Aku terdiam sejenak.

"Sakura, kalau aku jadi salah satu bintang di atas sana, apa kau juga akan terus menerus melihat dan merindukanku?" tanyaku kemudian.

"Apa maksudmu?" Sakura kembali bertanya padaku dengan pandangan kaget.

Aku tersenyum samar.

"Apa kau... benar-benar mempercayaiku?" entah kenapa, kalimat itu keluar begitu saja dari mulutku.

"Apa?"

"Jawab saja pertanyaanku."

Aku lihat Sakura terdiam sejenak dan memandangku dengan pandangan yang sulit aku artikan. Dan tanpa suara, dia menganggukkan kepalanya.

"Terimakasih," kataku seraya memeluknya erat. Sakura diam saja. Malam itu aku memeluknya lama sekali, seolah tidak ingin berpisah darinya. Perasaanku mengatakan kalau memang aku harus memeluknya seperti itu saat ini.

.

.

.

.

.

.

.

.

.

.

Kantor polisi benar-benar kacau malam ini. Tentu saja. Tiba-tiba ada laporan dari polisi yang sedang mengadakan patroli di pusat kota kalau telah terjadi kebakaran hebat beberapa menit yang lalu. Beberapa toko dijarah oleh orang-orang bertopeng yang juga menembaki berbagai tempat sembarangan.

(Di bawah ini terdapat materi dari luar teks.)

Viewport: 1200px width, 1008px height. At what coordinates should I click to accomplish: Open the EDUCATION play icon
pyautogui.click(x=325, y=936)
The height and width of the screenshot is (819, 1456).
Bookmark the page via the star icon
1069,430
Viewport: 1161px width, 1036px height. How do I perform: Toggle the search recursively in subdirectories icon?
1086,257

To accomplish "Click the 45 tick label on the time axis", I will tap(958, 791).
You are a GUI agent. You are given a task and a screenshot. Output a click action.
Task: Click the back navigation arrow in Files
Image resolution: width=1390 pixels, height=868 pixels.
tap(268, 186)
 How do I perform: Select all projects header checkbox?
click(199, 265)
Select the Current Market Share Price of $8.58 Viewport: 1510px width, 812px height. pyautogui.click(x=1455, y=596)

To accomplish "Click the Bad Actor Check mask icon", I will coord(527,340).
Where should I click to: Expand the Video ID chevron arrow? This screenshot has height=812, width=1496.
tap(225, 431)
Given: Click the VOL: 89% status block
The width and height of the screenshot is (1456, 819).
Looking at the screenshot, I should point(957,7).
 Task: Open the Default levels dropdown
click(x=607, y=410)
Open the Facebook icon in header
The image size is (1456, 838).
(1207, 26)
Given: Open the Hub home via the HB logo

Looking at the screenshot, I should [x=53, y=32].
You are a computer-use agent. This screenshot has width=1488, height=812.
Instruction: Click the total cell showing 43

"Kakashi," seseorang memanggilnya.

Kakahis menoleh dan mendapati Obito berjalan ke arahnya dengan tergesa-gesa. Wajahnya mengeras dan kelihatan tegang sekali. Wajah polisinya sudah mulai keluar.

"Apa ini? Apa yang terjadi?" tanya Kakashi dengan nada mendesak.

"Polisi kalah cepat, Danzo sudah bertindak lebih dulu dari perkiraan kita sebelumnya. Sekarang dia mulai menyerang kota. Kita harus segera bertindak kalau seperti ini," jelas Obito.

"Baiklah, aku mengerti. Kita segera atur strategi," kata Kakashi tegas.

"Sebaiknya polisi jangan bertindak terlalu gegabah dulu. Seorang petugas yang ada di sana bilang kalau ada beberapa warga kota yang dijadikan sandera oleh komplotan penjahat itu," lanjut Obito.

"Aku tahu. Makanya.. Itulah yang aku khawatirkan," sahut Kakashi dengan muka serius. Dia merogoh sakunya dan mengambil ponselnya untuk menghubungi seseorang.

"Siapa yang kau hubungi?" tanya Obito. Tapi Kakashi mengabaikan dan mulai bicara seseorang yang ada di seberang telepon.

"Sakura, jangan keluar rumah malam ini. Kau jaga rumah baik-baik, dan apapun yang terjadi, jangan pergi ke pusat kota. Mengerti?" katanya dengan nada lembut tapi penuh ketegasan.

"Kita ke pusat kota sekarang," Kakashi menoleh ke arah Obito serayamenutup ponselnya.

.

.

.

.

.

.

[Sakura POV]

Seharusnya aku memang mendengarkan kata kakakku untuk tetap tinggal di rumah malam ini, dan tidak menyusulnya ke pusat kota seperti ini. Tapi aku tidak bisa diam saja. Terjadi kekacauan di kota malam ini. Kebakaran di salah sebuah pusat perbelanjaan dan baku hantam antara para perampok serta polisi. Beritanya diliput di televisi malam ini. Aku bisa melihat kakakku, salah satu stasiun televisi memfokuskan kameranya ke arahnya. Itu sudah biasa.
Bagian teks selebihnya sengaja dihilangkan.